Give back only the lines in the records below from the one with "Task: Click the word" to the one with "Given: Click the Наименование", both inclusive, word for word.

(Beginning of EXERCISE MATERIALS)

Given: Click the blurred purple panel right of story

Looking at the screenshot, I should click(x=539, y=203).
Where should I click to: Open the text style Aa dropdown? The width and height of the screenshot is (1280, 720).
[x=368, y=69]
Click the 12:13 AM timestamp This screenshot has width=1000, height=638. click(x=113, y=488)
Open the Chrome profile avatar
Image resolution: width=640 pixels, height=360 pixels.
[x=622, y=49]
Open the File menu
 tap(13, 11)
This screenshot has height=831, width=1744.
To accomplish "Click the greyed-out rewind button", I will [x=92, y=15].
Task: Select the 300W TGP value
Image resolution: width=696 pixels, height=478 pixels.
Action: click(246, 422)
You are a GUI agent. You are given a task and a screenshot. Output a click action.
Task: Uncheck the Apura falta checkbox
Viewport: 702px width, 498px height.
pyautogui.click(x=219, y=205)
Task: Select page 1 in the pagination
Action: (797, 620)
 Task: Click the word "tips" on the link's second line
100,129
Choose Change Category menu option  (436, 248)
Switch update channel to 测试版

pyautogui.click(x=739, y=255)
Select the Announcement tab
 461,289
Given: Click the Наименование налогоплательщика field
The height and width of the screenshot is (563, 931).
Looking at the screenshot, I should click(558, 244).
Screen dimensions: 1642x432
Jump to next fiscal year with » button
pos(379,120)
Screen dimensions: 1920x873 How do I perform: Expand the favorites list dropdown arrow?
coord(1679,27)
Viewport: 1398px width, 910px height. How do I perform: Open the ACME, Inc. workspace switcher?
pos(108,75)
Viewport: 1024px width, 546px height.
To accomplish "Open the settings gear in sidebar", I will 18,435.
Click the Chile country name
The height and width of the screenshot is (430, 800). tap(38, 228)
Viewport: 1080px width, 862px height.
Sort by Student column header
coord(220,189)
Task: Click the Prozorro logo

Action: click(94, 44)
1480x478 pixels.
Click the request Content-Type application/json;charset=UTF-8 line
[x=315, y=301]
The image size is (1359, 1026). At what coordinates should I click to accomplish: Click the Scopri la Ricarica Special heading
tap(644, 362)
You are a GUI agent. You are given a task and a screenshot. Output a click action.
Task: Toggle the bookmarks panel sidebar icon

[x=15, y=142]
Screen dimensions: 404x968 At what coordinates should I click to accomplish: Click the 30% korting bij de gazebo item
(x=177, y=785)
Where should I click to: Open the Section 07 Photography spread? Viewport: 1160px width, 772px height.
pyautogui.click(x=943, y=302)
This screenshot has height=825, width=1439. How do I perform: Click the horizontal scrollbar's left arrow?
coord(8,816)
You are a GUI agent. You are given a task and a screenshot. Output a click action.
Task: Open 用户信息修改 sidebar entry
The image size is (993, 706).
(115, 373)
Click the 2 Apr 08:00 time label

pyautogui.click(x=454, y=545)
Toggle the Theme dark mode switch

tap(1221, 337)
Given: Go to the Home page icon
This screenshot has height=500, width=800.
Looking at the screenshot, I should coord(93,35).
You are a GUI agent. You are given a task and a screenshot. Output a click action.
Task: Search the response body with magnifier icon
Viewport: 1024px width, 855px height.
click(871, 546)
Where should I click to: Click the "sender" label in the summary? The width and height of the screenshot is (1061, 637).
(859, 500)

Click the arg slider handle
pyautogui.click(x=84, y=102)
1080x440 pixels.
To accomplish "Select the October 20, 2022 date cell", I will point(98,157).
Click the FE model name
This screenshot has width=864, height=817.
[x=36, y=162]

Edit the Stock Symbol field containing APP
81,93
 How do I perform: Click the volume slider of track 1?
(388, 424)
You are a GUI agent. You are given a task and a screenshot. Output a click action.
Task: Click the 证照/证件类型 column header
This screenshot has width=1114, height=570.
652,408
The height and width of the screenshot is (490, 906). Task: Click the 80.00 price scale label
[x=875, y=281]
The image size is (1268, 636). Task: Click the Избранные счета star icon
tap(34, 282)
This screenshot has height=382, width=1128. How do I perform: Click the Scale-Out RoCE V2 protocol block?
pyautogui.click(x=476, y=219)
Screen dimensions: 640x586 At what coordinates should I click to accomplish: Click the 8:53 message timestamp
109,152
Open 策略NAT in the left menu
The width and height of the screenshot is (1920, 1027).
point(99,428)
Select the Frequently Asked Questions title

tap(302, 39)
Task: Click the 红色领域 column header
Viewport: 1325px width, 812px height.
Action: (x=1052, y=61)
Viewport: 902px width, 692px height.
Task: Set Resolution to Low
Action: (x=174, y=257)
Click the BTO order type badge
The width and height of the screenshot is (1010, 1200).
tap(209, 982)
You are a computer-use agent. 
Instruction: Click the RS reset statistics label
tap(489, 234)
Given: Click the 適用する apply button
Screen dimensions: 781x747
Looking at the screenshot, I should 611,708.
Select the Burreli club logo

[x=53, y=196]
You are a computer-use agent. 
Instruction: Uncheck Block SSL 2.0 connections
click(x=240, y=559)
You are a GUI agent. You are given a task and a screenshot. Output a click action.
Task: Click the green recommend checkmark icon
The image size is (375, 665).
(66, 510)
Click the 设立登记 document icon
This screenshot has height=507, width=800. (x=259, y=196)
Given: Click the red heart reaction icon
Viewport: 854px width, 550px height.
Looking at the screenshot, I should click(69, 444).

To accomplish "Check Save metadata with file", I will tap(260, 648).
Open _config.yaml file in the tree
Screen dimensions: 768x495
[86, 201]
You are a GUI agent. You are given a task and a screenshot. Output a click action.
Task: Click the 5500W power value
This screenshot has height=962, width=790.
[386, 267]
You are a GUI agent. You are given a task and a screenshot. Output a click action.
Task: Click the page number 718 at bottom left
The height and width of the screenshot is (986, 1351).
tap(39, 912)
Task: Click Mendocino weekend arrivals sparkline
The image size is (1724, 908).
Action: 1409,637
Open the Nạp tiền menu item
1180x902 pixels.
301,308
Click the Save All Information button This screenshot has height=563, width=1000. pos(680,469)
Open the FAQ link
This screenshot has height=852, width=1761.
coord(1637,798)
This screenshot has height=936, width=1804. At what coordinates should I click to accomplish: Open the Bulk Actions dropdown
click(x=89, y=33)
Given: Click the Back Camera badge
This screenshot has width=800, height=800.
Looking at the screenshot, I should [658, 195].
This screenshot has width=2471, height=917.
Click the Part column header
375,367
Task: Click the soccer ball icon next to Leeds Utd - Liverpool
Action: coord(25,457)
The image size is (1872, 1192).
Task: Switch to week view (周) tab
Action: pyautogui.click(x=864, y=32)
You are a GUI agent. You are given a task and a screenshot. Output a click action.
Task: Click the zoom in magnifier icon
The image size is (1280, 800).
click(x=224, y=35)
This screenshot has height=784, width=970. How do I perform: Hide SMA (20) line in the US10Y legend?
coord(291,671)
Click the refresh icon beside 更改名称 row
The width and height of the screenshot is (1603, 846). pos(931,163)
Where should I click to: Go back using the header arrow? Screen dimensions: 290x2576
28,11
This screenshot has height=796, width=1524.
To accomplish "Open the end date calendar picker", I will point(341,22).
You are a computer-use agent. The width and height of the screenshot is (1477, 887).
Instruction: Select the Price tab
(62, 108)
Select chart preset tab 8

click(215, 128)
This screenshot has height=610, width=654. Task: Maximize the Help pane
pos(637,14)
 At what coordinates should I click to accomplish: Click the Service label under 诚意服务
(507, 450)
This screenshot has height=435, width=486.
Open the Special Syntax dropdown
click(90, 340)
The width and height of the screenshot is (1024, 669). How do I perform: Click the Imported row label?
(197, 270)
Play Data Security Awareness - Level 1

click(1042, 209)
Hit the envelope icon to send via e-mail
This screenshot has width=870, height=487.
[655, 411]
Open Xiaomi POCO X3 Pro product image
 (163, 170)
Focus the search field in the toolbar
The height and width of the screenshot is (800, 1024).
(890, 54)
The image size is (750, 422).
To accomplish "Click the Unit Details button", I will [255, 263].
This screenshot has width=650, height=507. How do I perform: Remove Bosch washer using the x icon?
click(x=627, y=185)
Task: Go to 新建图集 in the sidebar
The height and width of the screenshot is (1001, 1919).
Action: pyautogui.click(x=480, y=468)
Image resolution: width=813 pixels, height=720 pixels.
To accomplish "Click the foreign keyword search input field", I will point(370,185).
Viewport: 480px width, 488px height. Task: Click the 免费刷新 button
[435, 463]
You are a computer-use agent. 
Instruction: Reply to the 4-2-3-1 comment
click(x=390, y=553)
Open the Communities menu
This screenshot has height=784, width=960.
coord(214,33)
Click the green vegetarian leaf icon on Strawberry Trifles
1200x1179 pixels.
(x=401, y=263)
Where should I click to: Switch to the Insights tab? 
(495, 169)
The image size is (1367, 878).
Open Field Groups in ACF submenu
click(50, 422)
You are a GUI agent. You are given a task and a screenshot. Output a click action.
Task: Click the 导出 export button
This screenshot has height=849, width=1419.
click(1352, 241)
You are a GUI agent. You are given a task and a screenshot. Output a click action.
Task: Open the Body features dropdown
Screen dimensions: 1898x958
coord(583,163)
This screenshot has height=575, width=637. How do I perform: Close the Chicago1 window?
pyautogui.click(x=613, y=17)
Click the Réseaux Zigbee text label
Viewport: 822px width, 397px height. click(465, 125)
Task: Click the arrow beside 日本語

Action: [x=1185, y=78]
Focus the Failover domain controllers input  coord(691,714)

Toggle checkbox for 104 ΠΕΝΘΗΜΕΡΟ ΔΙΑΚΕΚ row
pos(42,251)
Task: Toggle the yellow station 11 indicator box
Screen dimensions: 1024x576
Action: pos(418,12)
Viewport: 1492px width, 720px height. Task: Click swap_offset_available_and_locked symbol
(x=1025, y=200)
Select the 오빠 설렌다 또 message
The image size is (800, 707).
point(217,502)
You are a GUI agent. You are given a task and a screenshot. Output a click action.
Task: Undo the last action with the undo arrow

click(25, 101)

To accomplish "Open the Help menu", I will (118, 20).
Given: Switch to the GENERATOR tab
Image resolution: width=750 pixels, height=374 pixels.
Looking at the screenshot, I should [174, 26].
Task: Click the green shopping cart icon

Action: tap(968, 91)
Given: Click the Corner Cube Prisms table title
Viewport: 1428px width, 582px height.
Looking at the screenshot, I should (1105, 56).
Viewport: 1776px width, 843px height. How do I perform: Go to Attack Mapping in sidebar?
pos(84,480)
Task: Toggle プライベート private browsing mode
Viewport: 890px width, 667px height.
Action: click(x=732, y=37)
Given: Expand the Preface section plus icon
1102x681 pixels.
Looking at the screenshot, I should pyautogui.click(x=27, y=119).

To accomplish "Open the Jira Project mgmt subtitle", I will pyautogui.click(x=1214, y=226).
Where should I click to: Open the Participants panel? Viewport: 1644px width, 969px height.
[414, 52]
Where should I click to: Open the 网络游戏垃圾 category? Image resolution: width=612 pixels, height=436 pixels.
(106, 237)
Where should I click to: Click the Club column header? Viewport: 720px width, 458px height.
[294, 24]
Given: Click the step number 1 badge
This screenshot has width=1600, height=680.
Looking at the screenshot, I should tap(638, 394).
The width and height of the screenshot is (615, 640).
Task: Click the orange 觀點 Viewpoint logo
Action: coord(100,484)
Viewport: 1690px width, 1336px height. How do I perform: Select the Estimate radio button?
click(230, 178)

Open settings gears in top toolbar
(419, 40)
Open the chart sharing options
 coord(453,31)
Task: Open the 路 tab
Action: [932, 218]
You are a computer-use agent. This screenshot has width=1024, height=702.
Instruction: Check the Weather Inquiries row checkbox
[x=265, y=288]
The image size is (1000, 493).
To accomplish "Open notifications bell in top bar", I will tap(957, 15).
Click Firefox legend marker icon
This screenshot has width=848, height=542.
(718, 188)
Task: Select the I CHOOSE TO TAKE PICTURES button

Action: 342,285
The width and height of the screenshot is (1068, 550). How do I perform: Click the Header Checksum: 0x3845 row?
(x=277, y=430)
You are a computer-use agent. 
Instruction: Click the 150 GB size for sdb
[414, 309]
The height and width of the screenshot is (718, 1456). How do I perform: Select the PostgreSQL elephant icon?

(End of EXERCISE MATERIALS)

- **SOLUTION FOR THIS TASK**
 Task: Click the word "tips" on the link's second line
100,129
Choose Change Category menu option  (436, 248)
Switch update channel to 测试版

pyautogui.click(x=739, y=255)
Select the Announcement tab
 461,289
Given: Click the Наименование налогоплательщика field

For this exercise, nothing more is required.